La plataforma de compraventas de Facebook concentra publicaciones de lechones, cabritos y corderos ofrecidos desde zonas rurales y patios particulares, con fotos de faenas sin habilitación ni cadena de frío. Según la Cámara de Carniceros de Salta, estos precios “tentadores”, que van de 9000 a 12.000 pesos por kilo, responden a faenas clandestinas sin controles sanitarios, especialmente de triquinosis.

Dardo Romano, empresario cárnico, señaló que el mercado informal vende hasta 30% más barato que un comercio habilitado porque no afronta costos de faena en frigoríficos, impuestos ni refrigeración. Advirtió que las carnicerías formales están perdiendo terreno y que muchas dejaron de ofrecer lechón por la imposibilidad de competir con la venta ilegal. Además, remarcó que estas prácticas exponen a la población a enfermedades graves, ya que no existe garantía de control sanitario ni de conservación de la carne.
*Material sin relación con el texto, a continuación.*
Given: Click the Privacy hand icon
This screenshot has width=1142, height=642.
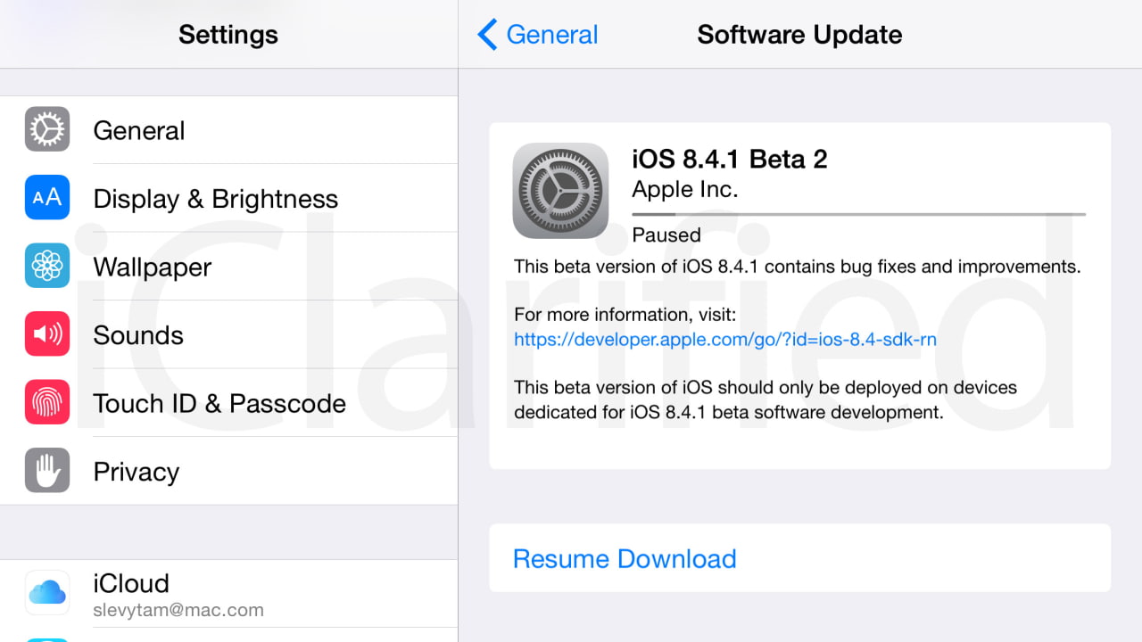Looking at the screenshot, I should (47, 471).
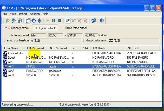Open the File menu
164x111 pixels.
point(5,14)
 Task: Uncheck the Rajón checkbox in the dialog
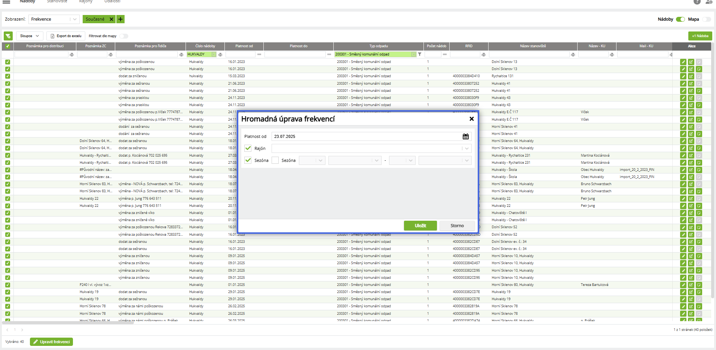248,148
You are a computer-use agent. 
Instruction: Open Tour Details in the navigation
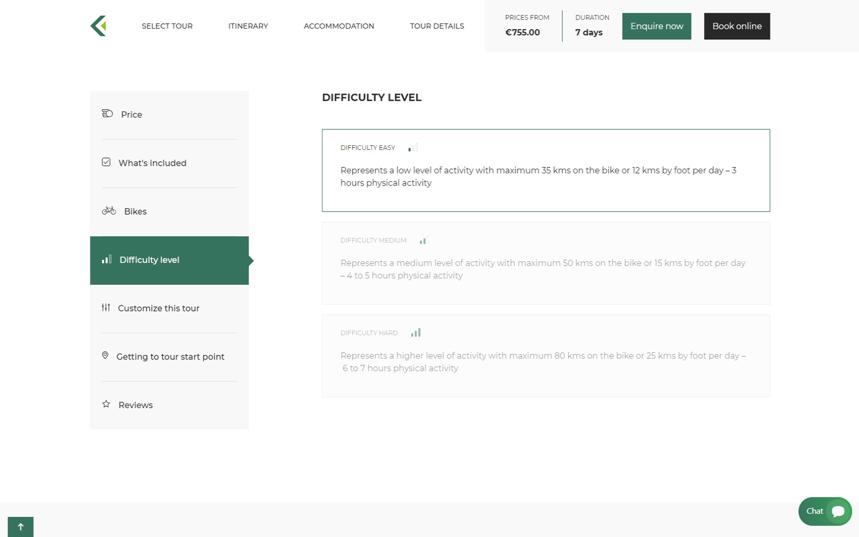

El dirigente sostuvo que los controles municipales, provinciales y de la Policía Rural no logran frenar el fenómeno, que “se desbordó”. También señaló que la demanda de carne atraviesa un año débil y que, en la previa de las fiestas, no se espera un repunte significativo. En los comercios habilitados, los precios de referencias como peceto llega a un precio entre $16000 y $19000, en un contexto de aumentos recientes del 15% al 20%.

Romano añadió que la exportación está presionando sobre los precios y que podrían registrarse nuevas subas del 5% al 10% en las próximas semanas.